The position of the Commission's DG Environment has been that applicant countries requesting transition periods must present supporting Directive-specific implementation and financial plans (DSIFP) to show how they will achieve compliance by the end of the transition period(8). In order to get a transition period provisionally agreed, the applicant countries have been expected to show that they have a serious plan in place concerning how they will implement and finance the necessary measures. This is to include careful investment planning, a process encouraged within the framework of the DG Environment's PEPA Programme (Priority Environmental Projects for Accession). The focus is on the activities to be undertaken during the transition period, rather than on the final date of full compliance. DG Environment has suggested that the following elements be included in the DSIFPs: introduction (requirements of the Directive and transitional periods requested), steps required for full implementation, strategy for implementation, financing costs of implementation, and implementation plan. The implementation plans will become part of the accession treaties, and will be monitored after the accession.
Table 3.1
Transition Periods requested and/or negotiated (November 2001)
As of November 2001, those countries which already closed the environmental chapter, i.e., Cyprus, the Czech Republic, Estonia, Hungary, Lithuania, Poland and Slovenia, had presented either cost estimates or implementation plans for the Directives for which they had requested transition periods, and some countries had presented both. Failure to present credible environmental investment programmes where transition periods were requested had, on the other hand, delayed accession negotiations for several countries.

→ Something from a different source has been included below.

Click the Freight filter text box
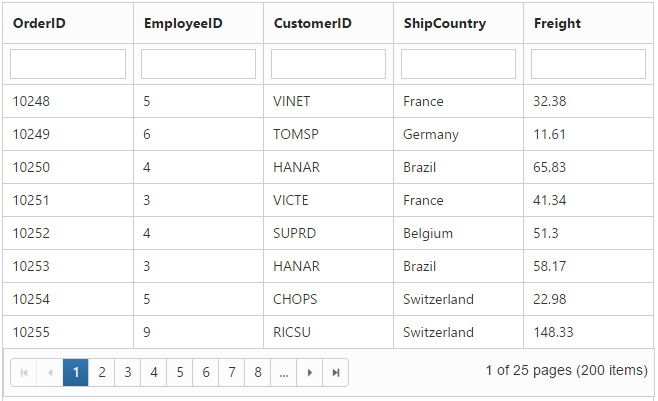 [588, 64]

In mid-2001, this strong emphasis on implementation and environmental investment planning appeared to be in danger of being shunted aside in the accession process. In the push to achieve the political goal of the enlargement, the Council and the DG Enlargement had reportedly become much more lenient in the signals they were sending to the applicant countries concerning their implementation of the environmental acquis(9).

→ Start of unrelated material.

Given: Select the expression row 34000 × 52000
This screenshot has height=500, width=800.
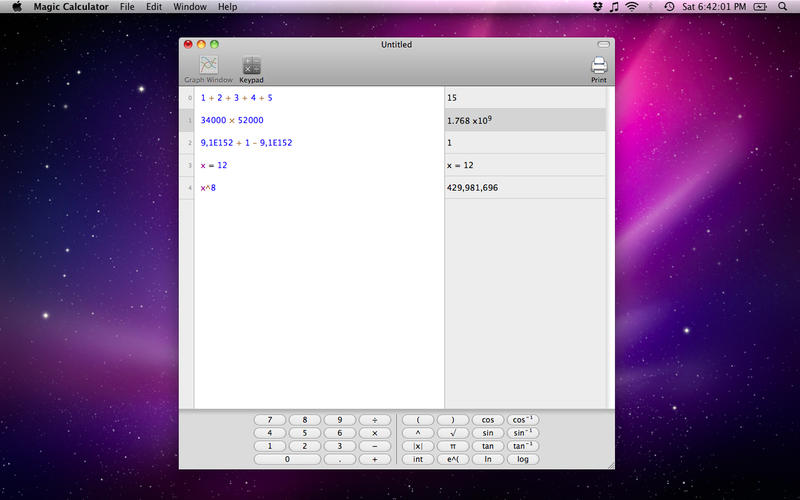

The EU institutions have not yet clarified how they expect to monitor the measures taken by the applicant countries in the period leading up to accession and during the post accession transition periods, in order to ensure that compliance is achieved in fact. This is potentially a cause for concern, since once Member State status is achieved, the power of the EU institutions to bring pressure for compliance is more limited. To be sure, failure to fulfil a treaty obligation can lead to legal action brought by the Commission before the Court of Justice on the basis of Article 226 of the Treaty of Amsterdam (ex-Article 169), including the risk of significant fines imposed on a daily basis. However, this is a time-consuming and not always certain process.
The emphasis on the steps that need to be taken during the transition period, deserves the support - politically and particularly financially - of the Member States. In the period before accession, Community financial support will be limited only to the amount available through the ISPA and the Phare instruments. Section 4 of this report describes how both of these instruments have much more modest resources than may be forthcoming through structural funds after full membership.